— Aim of the task —
If a line of the data below contains the string "agent", copy it into your answer.
(Input Opens)
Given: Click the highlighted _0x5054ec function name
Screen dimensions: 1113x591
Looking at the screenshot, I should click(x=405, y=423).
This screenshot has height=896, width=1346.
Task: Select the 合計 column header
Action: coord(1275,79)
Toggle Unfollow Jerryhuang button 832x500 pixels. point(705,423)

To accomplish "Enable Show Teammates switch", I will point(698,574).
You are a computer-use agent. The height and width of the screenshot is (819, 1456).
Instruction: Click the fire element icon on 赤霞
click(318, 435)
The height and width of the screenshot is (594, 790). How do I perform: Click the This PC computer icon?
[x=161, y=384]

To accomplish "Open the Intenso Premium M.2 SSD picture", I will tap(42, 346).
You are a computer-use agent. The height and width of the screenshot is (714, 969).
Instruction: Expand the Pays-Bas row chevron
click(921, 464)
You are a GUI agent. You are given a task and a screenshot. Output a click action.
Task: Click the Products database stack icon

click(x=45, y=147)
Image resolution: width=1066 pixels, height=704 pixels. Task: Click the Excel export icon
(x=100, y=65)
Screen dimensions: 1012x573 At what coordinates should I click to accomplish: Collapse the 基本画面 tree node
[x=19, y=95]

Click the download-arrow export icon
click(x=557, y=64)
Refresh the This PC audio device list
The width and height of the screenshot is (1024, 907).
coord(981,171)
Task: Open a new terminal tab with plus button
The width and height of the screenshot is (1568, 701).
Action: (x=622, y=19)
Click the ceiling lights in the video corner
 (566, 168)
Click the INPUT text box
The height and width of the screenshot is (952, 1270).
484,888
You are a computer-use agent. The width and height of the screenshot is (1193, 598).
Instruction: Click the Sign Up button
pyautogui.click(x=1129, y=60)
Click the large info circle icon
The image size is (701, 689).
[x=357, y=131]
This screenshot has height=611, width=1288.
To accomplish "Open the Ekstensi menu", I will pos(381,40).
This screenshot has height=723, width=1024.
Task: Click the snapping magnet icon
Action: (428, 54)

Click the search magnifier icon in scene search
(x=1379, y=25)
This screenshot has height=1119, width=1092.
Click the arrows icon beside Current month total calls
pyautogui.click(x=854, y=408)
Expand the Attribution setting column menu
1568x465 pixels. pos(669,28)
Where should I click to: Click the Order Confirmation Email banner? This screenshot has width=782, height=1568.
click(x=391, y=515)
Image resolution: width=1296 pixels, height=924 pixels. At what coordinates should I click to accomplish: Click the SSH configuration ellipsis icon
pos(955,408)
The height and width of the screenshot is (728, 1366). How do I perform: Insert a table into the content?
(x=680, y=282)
(Input Closes)
— Solution —
You are a computer-use agent. The height and width of the screenshot is (819, 1456).
You are a computer-use agent. The height and width of the screenshot is (714, 969).
You are a GUI agent. You are given a task and a screenshot. Output a click action.
You are a computer-use agent. The width and height of the screenshot is (1193, 598).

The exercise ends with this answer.